Conversely, choose $n$ and $\epsilon>0$. $\color{brown}{\textit{Assume } \lim\limits_{n\to\infty}P\left(\max\limits_{1\leq i \leq n}\left\{\left|X_i\right|\right\}{}>{}\epsilon\sqrt{n}\right){}={}0,\textit{ for all }\epsilon>0}$. In passing, note that this means 
$$
\lim\limits_{n\to\infty}\rho_{1,n}{}\leq{}\lim\limits_{n\to\infty}P\left(\max\limits_{1\leq i \leq n}\left\{\left|X_i\right|\right\}{}>{}\epsilon\sqrt{n}\right)=0.
$$
By using the "even" maximum power Bonferri Inequalities (make sure you convince yourself of this) and the i.i.d $X_i$'s, we have
$$
\begin{eqnarray*}
n\rho_{1,n}&{}={}&\sum\limits_{1\leq i\leq n}\rho_{i,n}\newline
&{}\leq{}&P\left(\bigcup\limits_{1\leq i \leq n}\left\{\left|X_i\right|{}>{}\epsilon\sqrt{n}\right\}\right){}+{}\sum\limits_{i<j}\rho_{i,n}\rho_{j,n}\newline
&{}={}&P\left(\max\limits_{1\leq i \leq n}\left\{\left|X_i\right|\right\}{}>{}\epsilon\sqrt{n}\right){}+{}\dfrac{n(n-1)}{2}\rho_{1,n}^2\,,
\end{eqnarray*}
$$ 
which means
$$
\begin{eqnarray*}
0{}\leq{}n\rho_{1,n} {}-{} \dfrac{1}{2}\bigg(n\rho_{1,n}\bigg)^2{}+{}\dfrac{1}{2}\bigg(n\rho_{1,n}\bigg)\rho_{1,n}{}\leq{}P\left(\max\limits_{1\leq i \leq n}\left\{\left|X_i\right|\right\}{}>{}\epsilon\sqrt{n}\right)\,.
\end{eqnarray*}
$$
Therefore, upon taking the limit, as $n\to\infty$, of the terms involved in these inequalities, we deduce that
$$
\lim\limits_{n\to\infty}n\rho_{1,n}{}={}0\mbox{ or }2\,.
$$
But, by applying ever higher even power Bonferri inequalities in a similar manner, we can convince ourselves that the only value of the limit that holds for all $n$ is $0$. Since $\epsilon > 0$ was arbitrary in the foregoing, we are done.
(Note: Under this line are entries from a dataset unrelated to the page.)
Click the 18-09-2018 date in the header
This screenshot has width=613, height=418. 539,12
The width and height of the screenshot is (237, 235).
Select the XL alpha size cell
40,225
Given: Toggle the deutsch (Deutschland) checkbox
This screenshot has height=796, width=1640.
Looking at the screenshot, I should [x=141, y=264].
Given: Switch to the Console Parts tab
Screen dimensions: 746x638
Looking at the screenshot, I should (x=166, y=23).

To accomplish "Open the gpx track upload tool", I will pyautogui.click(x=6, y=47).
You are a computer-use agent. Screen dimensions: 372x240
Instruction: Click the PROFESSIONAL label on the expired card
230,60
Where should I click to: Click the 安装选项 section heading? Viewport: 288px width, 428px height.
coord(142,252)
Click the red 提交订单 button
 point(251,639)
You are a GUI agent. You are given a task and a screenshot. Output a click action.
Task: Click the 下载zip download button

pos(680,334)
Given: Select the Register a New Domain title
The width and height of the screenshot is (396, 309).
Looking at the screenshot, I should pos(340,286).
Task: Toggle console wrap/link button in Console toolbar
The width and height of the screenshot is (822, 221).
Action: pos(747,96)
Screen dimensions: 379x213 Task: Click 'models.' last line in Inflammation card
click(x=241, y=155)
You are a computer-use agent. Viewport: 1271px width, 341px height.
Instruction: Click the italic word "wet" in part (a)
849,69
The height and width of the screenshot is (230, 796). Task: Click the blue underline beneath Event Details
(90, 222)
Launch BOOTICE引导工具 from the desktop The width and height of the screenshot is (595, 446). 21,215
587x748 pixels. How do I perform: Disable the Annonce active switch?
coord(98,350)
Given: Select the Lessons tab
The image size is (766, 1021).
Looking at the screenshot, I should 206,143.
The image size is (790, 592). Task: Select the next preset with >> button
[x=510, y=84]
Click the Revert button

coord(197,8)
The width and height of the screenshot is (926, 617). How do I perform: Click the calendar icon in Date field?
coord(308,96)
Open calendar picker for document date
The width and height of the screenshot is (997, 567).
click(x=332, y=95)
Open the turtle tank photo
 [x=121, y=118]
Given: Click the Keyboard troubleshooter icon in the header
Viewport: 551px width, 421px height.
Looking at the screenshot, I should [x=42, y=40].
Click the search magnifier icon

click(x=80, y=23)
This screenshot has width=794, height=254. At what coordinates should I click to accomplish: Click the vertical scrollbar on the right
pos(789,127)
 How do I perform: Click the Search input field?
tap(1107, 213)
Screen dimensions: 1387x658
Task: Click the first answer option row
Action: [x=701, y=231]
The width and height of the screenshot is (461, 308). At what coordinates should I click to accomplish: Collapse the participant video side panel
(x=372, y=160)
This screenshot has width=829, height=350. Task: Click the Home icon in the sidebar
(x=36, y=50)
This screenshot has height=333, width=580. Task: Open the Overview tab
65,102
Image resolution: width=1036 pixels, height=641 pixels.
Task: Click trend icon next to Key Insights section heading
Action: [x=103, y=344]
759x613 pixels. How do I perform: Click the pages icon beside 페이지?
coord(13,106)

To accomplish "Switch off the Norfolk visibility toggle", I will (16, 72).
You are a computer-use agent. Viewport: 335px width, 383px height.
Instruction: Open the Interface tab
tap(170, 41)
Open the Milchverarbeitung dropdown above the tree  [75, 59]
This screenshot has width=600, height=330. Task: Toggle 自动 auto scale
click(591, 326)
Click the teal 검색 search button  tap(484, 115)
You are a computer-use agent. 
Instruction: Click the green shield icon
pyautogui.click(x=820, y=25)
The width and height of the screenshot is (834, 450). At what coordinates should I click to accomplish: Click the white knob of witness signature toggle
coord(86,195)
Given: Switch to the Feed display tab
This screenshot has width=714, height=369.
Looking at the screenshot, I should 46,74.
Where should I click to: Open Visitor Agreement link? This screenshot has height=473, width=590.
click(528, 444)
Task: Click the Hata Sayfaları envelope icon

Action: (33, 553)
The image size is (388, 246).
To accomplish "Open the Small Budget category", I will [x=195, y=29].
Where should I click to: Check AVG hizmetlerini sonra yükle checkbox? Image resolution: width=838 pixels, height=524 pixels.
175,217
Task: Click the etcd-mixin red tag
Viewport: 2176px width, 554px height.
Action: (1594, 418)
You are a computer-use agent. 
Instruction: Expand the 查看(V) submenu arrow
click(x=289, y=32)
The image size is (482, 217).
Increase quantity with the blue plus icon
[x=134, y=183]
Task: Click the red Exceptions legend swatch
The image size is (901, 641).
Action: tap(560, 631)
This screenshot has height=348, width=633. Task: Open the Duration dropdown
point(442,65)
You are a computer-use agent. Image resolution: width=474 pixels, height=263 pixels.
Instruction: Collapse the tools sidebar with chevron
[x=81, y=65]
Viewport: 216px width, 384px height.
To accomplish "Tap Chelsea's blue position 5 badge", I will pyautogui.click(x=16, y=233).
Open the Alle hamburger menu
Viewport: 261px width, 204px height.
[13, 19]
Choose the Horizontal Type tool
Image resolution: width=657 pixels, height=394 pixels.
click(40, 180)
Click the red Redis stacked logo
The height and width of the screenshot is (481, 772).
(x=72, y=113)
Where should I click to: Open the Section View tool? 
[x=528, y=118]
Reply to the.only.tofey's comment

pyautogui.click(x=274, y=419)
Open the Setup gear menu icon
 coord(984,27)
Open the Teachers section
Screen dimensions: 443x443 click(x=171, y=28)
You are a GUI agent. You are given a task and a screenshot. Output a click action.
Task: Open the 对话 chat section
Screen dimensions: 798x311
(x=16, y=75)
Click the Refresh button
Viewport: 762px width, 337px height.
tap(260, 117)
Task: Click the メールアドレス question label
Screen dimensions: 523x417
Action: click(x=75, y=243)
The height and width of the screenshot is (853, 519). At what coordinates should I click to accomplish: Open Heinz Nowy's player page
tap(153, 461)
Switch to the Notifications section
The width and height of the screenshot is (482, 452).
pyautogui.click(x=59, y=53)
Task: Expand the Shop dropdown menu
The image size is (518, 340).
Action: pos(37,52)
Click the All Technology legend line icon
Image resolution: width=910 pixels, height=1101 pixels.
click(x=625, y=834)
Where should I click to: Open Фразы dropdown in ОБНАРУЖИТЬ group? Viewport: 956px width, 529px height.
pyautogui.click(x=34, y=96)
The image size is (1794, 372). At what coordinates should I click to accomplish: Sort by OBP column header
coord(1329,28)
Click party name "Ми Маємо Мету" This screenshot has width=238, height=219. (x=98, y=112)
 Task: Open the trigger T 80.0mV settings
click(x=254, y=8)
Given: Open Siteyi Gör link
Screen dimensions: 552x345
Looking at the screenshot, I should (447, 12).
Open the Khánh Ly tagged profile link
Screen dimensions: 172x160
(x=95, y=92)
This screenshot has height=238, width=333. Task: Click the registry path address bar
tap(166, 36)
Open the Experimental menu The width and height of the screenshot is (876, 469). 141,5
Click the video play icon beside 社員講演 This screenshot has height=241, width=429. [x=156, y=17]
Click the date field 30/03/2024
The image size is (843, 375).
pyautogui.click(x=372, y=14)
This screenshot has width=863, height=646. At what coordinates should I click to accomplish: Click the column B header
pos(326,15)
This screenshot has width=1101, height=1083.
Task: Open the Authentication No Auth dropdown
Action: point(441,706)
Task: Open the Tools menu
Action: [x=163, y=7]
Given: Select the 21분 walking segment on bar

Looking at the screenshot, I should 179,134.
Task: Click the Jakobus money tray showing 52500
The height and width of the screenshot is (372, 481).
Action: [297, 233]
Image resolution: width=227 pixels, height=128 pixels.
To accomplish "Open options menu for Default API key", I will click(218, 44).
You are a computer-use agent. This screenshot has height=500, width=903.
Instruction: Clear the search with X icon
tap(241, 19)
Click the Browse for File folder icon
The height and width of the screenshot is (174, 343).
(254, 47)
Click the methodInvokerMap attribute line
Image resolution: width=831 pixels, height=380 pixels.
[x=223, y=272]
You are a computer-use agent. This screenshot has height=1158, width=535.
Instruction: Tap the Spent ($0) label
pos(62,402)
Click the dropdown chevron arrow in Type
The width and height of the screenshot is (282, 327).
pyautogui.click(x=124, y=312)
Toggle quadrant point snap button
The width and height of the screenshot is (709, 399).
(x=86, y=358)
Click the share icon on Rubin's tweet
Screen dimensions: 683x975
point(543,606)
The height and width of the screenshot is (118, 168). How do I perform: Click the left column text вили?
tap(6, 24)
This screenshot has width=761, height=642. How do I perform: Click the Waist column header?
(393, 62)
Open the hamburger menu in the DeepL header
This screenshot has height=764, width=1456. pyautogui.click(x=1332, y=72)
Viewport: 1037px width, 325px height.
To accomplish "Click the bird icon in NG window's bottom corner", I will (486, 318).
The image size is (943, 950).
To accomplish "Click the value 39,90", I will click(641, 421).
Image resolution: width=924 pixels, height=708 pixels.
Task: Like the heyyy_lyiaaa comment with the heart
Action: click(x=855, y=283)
A: Hint: show the inequality 
$$nt-\frac{n(n+1)}2t^2\leqslant 1-(1-t)^n\leqslant nt,$$
valid for any positive integer $n$ and any $t\in (0,1)$. 
Then try to simplify the quantity $\mathbb P\left\{\max_{1\leqslant j\leqslant n}|X_j|/\sqrt n\gt\varepsilon     \right\}$ for a fixed $\varepsilon$.